Your task:
In the following material, identify every line holding the string "will" and return it.

Data:
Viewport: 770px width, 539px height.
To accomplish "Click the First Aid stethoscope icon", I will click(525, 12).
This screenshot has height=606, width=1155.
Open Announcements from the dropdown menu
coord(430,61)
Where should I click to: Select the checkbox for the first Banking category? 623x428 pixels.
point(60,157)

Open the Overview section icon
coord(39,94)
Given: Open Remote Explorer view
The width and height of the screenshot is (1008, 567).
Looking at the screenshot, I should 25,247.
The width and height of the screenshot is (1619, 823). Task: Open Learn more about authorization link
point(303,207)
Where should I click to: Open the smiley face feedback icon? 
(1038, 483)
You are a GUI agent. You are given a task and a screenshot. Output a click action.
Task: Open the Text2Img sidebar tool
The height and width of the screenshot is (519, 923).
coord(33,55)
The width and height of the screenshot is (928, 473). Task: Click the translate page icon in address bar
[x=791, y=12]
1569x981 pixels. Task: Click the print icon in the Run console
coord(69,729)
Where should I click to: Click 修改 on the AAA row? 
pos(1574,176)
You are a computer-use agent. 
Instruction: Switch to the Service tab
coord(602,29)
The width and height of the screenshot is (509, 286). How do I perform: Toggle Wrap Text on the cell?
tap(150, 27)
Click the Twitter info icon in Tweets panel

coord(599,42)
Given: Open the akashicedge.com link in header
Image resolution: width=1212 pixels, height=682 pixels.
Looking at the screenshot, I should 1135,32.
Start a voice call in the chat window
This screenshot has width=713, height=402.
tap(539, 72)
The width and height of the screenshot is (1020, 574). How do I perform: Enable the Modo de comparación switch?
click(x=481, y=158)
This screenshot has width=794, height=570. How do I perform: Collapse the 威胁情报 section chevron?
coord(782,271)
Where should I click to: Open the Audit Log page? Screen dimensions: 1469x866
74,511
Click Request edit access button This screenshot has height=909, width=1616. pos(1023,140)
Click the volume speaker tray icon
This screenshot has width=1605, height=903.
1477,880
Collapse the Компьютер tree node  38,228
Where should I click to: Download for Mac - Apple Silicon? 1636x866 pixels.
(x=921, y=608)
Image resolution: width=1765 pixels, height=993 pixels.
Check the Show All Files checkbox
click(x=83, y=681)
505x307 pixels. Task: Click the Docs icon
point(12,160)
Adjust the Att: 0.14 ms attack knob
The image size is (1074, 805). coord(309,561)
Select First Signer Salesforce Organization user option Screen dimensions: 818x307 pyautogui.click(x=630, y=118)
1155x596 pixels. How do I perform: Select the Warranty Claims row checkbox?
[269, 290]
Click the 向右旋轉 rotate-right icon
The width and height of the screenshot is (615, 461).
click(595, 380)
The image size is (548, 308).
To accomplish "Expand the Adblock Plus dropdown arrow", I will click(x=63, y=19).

Written response:
To accomplish "Click the First Aid stethoscope icon", I will click(525, 12).
To accomplish "Expand the Adblock Plus dropdown arrow", I will click(x=63, y=19).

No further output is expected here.